Your objective:
Exactly the lines from the one containing "You are a computer-use agent. Image resolution: width=1568" through the end of the data below are to be reproduced, and nothing besides them.

Pixel coordinate grounding data:
────────────────────

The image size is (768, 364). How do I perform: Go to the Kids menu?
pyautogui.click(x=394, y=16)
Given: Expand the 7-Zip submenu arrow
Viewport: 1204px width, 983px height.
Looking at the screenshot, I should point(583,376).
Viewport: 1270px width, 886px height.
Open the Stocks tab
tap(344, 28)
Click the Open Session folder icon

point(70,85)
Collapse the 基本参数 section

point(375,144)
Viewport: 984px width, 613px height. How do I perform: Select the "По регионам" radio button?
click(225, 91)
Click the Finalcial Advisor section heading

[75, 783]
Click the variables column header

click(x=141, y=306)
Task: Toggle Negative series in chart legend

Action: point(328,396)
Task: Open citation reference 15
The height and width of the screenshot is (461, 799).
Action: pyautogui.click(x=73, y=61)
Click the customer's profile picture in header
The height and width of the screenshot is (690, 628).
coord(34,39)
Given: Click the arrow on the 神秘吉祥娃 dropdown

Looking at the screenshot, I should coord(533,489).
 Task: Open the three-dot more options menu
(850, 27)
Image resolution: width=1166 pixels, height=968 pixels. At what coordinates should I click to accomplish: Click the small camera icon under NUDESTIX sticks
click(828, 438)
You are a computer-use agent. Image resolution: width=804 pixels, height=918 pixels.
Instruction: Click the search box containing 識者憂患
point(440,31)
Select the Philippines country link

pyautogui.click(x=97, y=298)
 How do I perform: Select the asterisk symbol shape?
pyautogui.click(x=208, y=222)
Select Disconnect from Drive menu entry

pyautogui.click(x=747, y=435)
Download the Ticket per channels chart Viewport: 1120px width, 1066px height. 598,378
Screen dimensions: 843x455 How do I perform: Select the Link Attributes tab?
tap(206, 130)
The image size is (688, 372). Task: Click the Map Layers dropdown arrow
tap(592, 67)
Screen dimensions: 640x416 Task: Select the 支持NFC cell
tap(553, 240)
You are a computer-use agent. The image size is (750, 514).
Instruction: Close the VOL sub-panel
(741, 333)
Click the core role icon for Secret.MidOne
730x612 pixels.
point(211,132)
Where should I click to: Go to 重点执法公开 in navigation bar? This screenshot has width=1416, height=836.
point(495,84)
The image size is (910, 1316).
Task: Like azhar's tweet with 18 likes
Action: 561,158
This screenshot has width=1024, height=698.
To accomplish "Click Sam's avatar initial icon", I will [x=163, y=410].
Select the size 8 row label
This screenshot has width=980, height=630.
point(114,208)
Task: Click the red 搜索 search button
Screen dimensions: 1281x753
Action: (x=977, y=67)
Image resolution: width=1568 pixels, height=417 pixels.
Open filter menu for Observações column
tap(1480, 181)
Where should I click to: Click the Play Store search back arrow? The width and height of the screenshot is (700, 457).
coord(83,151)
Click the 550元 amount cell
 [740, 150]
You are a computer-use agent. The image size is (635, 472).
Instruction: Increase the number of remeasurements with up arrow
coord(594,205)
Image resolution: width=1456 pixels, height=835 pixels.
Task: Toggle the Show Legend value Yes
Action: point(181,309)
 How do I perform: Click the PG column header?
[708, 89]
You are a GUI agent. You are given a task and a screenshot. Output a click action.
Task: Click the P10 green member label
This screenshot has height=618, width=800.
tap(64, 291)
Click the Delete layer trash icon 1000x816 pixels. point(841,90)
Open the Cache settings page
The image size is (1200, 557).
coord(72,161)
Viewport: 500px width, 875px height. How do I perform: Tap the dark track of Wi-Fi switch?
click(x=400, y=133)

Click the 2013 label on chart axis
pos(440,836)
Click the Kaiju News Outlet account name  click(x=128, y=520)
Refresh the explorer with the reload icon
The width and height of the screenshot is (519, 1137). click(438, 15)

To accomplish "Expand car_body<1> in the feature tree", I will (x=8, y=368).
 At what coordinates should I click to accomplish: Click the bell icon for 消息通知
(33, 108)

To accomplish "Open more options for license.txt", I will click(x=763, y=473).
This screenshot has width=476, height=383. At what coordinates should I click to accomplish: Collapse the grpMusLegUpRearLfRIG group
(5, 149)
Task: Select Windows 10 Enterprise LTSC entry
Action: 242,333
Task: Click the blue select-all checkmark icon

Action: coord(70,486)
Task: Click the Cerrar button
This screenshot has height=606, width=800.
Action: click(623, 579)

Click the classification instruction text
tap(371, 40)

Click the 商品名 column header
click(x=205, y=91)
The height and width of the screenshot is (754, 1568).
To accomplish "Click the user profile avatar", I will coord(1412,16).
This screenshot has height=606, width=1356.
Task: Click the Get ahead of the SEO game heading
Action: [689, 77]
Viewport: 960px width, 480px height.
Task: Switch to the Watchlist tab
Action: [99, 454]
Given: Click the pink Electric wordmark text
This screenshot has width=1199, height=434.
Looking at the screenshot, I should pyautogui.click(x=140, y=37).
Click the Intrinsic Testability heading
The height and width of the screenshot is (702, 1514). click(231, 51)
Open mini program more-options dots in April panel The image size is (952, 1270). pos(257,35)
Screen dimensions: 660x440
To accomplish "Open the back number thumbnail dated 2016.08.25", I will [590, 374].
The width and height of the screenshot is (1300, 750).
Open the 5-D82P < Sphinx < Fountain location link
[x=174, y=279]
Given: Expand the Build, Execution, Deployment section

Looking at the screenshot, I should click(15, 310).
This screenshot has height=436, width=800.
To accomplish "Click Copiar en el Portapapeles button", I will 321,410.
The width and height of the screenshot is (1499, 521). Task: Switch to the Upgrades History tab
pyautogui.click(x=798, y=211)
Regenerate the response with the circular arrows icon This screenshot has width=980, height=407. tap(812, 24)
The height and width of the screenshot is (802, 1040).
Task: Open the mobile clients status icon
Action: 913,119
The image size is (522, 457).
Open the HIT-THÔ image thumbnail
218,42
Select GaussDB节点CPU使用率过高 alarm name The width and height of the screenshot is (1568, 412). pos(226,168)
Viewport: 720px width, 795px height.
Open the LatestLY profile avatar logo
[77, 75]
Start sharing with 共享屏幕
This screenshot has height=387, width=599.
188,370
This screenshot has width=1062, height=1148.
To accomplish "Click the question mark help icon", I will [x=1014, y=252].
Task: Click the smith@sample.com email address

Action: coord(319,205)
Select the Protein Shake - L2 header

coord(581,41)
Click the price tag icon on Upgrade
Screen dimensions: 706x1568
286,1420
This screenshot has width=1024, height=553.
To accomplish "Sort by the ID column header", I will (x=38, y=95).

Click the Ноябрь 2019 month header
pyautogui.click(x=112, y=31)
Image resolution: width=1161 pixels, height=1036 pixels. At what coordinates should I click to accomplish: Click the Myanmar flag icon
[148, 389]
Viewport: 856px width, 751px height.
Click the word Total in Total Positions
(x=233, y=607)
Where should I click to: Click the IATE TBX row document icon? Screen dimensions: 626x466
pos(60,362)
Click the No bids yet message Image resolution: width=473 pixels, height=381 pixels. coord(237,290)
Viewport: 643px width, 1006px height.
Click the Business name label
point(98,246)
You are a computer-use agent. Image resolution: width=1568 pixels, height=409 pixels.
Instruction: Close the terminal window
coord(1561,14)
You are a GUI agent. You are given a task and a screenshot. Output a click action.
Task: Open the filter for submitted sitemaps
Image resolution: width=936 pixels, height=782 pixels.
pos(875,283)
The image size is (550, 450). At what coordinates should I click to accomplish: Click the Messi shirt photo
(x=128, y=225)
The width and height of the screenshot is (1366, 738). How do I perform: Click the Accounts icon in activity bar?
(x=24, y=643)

────────────────────

Completed task:
You are a computer-use agent. Image resolution: width=1568 pixels, height=409 pixels.
Instruction: Close the terminal window
coord(1561,14)
You are a GUI agent. You are given a task and a screenshot. Output a click action.
Task: Open the filter for submitted sitemaps
Image resolution: width=936 pixels, height=782 pixels.
pos(875,283)
The image size is (550, 450). At what coordinates should I click to accomplish: Click the Messi shirt photo
(x=128, y=225)
The width and height of the screenshot is (1366, 738). How do I perform: Click the Accounts icon in activity bar?
(x=24, y=643)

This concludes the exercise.